Vladimir Putin, the man of so many guises, has added yet another: author. Three articles have been published under his name so far this past month. There will be more to follow, we are promised. We won’t spend time dissecting the pieces themselves. Others have thoroughly analyzed their content, criticized their style, and questioned their originality. We just want to ask one question: Are there no limits to Putin’s obsession with history? A few weeks ago, we wrote an article entitled “Putin and the Uses of History” that described Putin as “a student of Russian history who is moving increasingly into the dangerous territory of writer, manufacturer and manipulator of history.” His fascination with historical figures (and historians) is generally well-documented. Even so, we’re astounded by how these references only seem to grow with every article Putin writes and appearance he makes. The names and allusions keep coming back — Pyotr Stolypin, Alexander Gorchakov, Ivan Ilyin. (We’re still waiting for mention of Putin’s original role model, Count Alexander von Benckendorff, founder of the Tsarist-era secret police.) Does Putin think he has his own Russian Time Machine? He keeps dipping into Russia’s past to find a group of superheroes that can be transported into the present to guide Russia’s trajectory forward and point to answers for tough issues. It’s like the group of unlikely literary characters gathered in the comic book series (and later film), The League of Extraordinary Gentlemen.

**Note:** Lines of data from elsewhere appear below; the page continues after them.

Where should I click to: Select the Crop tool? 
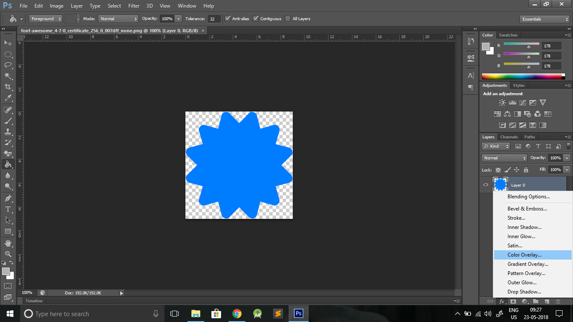[x=8, y=87]
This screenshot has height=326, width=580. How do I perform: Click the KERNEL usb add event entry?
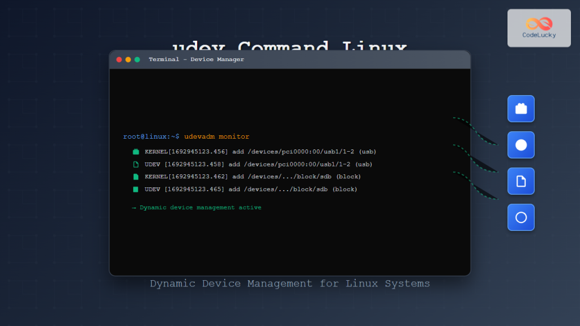pos(261,151)
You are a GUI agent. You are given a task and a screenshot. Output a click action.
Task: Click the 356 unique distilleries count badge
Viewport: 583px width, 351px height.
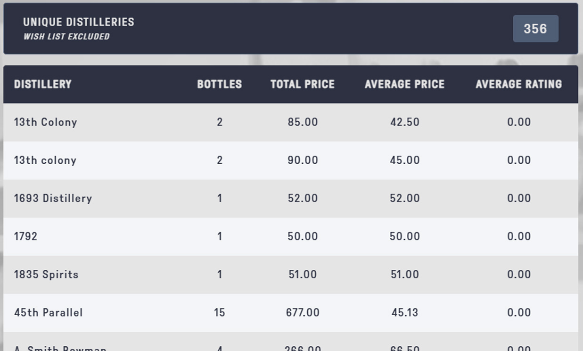pos(535,29)
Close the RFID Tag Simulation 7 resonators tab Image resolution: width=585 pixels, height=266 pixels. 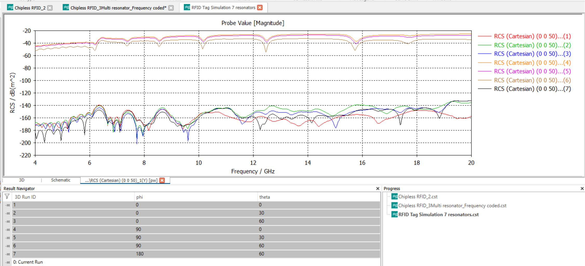pyautogui.click(x=260, y=8)
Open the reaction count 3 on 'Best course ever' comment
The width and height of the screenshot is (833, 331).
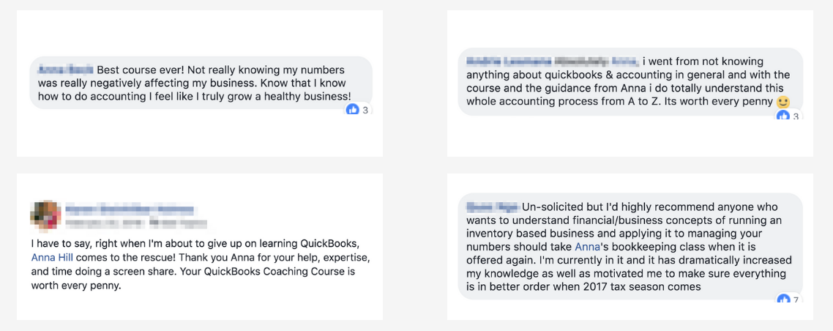tap(365, 111)
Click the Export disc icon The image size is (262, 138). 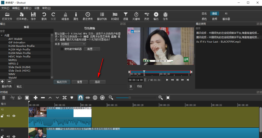pos(156,15)
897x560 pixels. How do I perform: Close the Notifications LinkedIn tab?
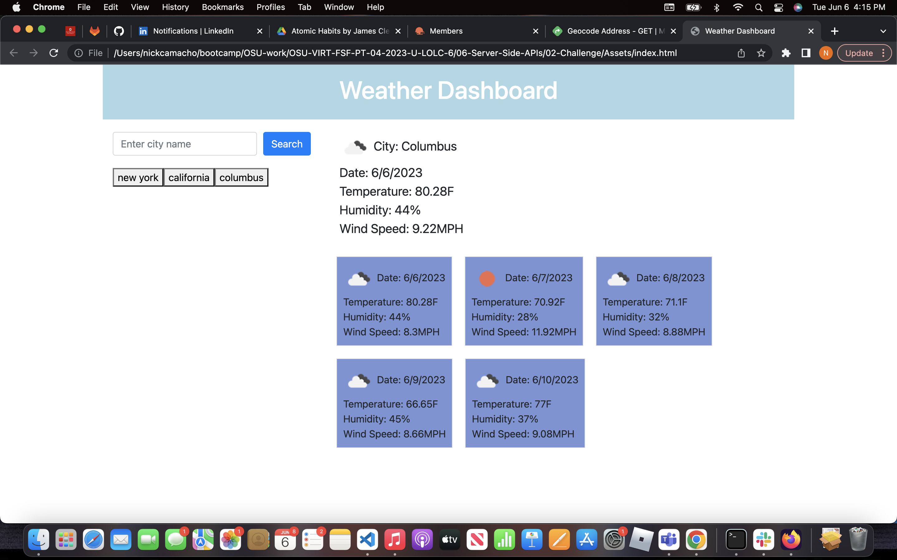point(260,31)
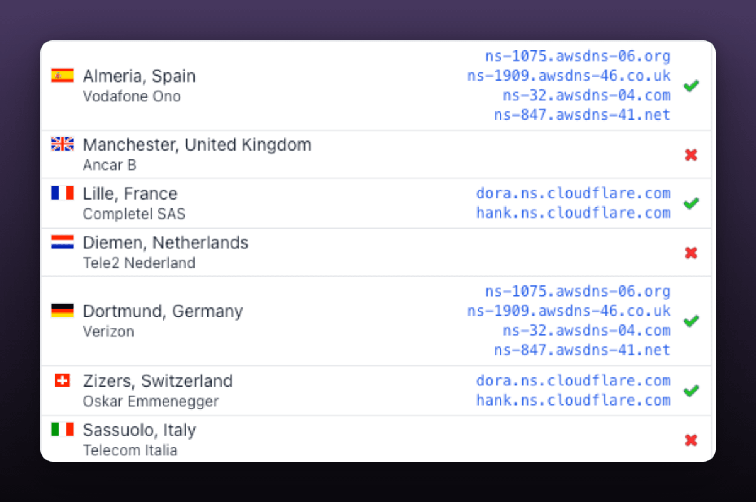Image resolution: width=756 pixels, height=502 pixels.
Task: Click the United Kingdom flag icon
Action: (x=62, y=144)

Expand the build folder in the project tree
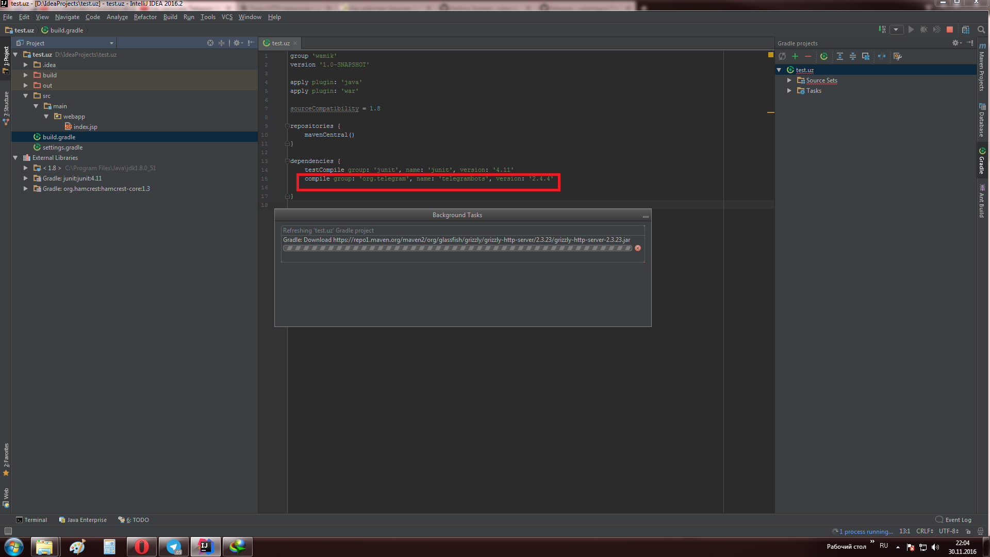point(25,75)
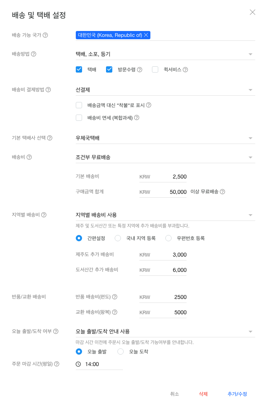Remove the 대한민국 country tag
Image resolution: width=267 pixels, height=408 pixels.
[146, 35]
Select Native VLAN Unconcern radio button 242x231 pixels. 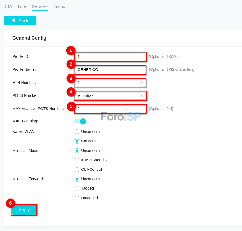(77, 132)
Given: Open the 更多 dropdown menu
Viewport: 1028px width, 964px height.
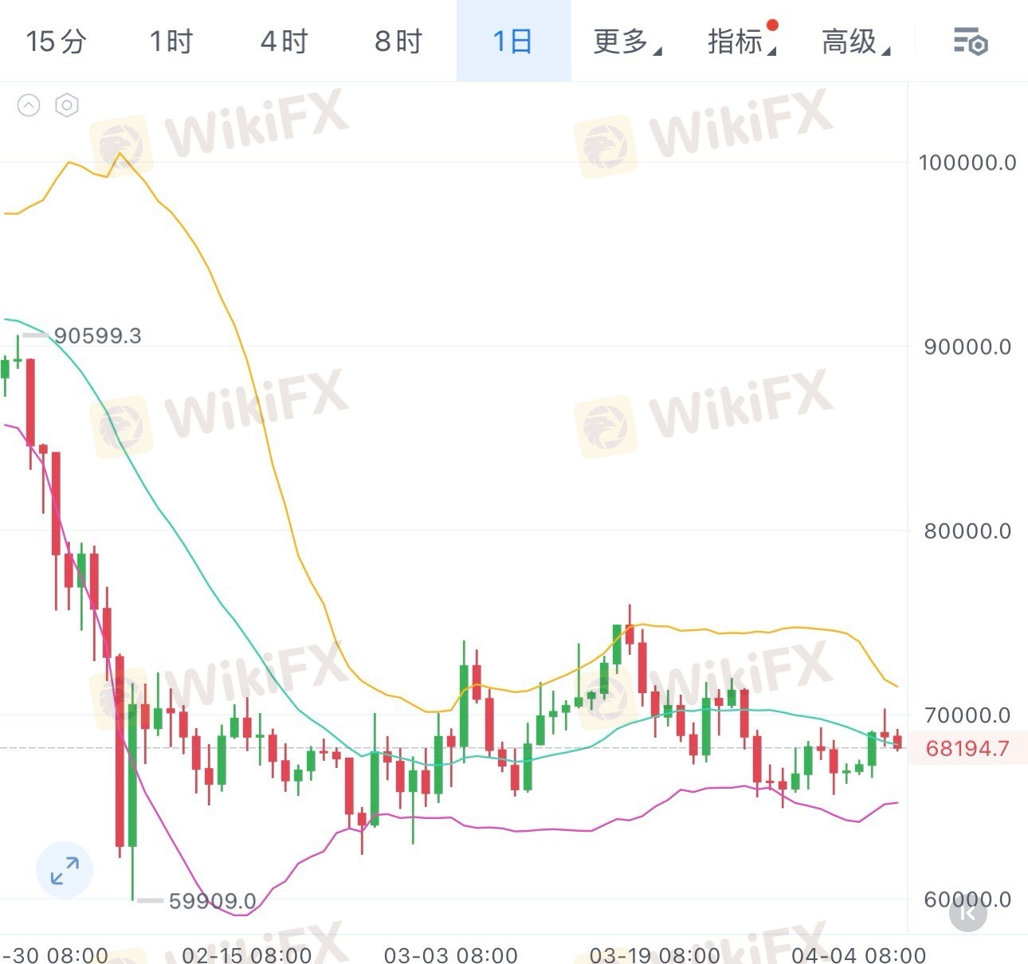Looking at the screenshot, I should (627, 41).
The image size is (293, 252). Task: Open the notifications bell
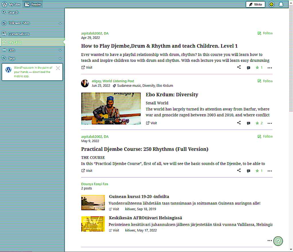281,5
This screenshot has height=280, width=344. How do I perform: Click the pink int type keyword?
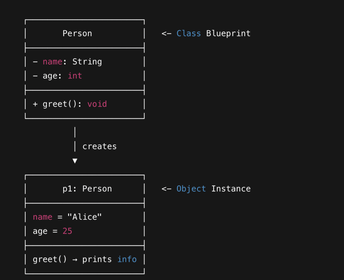tap(75, 76)
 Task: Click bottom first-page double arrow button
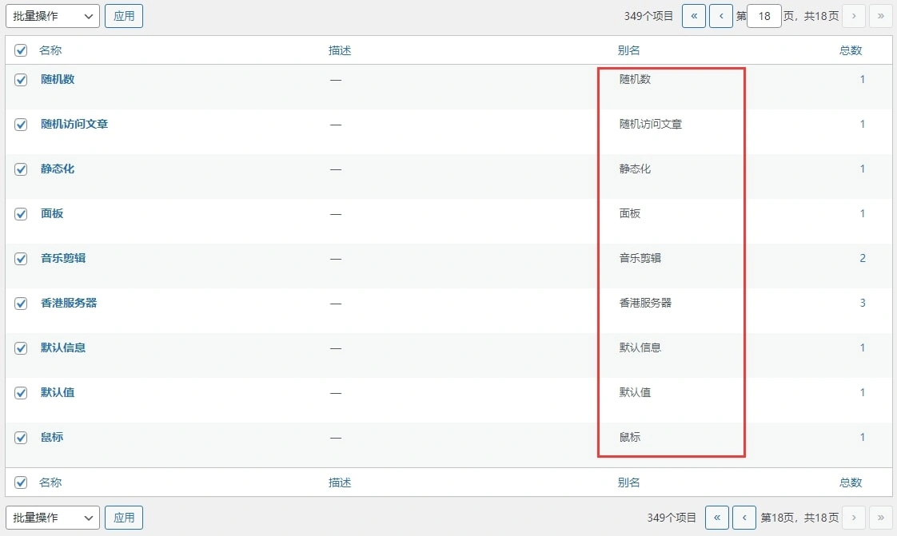pos(716,518)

Take one of these extraordinary Russian gentlemen, Alexander Gorchakov, for instance, from whom Putin borrowed the title of his Izvestiya article, “Russia is Concentrating” (or, as it is rendered on the official government website — presumably to better suit the contemporary Putin image — “Russia Muscles Up”). What’s so great about Gorchakov? He was a contemporary of Germany’s Iron Chancellor, Otto von Bismark, and Bismark’s rival for title of most influential European statesman. Gorchakov was greatly respected in both France and Germany, the orchestrator of multiple international treaties, the man who completely turned around Russia’s Great Power reputation after the Crimean War (although he also dragged it through the debacle of the Russo-Turkish war), and he proposed numerous Russian domestic reforms, including ways of approaching the emancipation of the serfs. A true Russian hero of his time.

If Putin really could dip into the past, he’d have Gorchakov and all the others on his team with specific assignments. As he can’t, he appropriates a fantasized (modified and manipulated) version of them. He tries to assume their mantle and thus legitimize his actions cloaked with their past success. Assuming all of these historic identities is in many respects no different from Putin’s other appropriations of contemporary action figure roles: outdoorsman, deep sea diver, and so on. They’re all done for political and PR purposes to burnish the brand. So essentially we have a whole range of Putin figures — historic as Stolypin, contemporary as “Action Man.”

The problem is, Putin can no longer really be many of the historic characters he tries to play. Putin is no longer the outsider trying to save and reform the system; he is now the system. He is not Stolypin. He is the Tsar. In 1999 when he was still prime minister, and not long since the “outsider” from St. Petersburg who came into Moscow to help whip things into shape, he could have been Stolypin or von Benckendorff advising the Tsar. Now in 2012 he is most demonstrably the Tsar, with others having to assume those roles to try to persuade and to advise him.

Who is it now who plays the roles? Here’s where a historical analogy really is useful. If Pyotr Stolypin were around today, he would best be reincarnated as Alexei Kudrin. Both had clear, tough, personal visions of what needed to be done to save and reform the system and Russia. They weren’t afraid of using hard power measures to reach their goals, which they never lost sight of, inside or outside government. Kudrin wants to ensure that Russia doesn’t veer off the economic policy course he worked so hard to put it on. He needs a tough guy like Putin to push through his fiscal program and maintain austerity measures if Russia is going to weather the global economic crisis and spillover from the Eurozone. Kudrin — out on the streets canvassing the opposition (like von Benckendorff, Gorchakov, Stolypin) — is trying to figure out just what will have to be done keep things together. Kudrin’s big challenge is then to persuade the Tsar of what he needs to do next.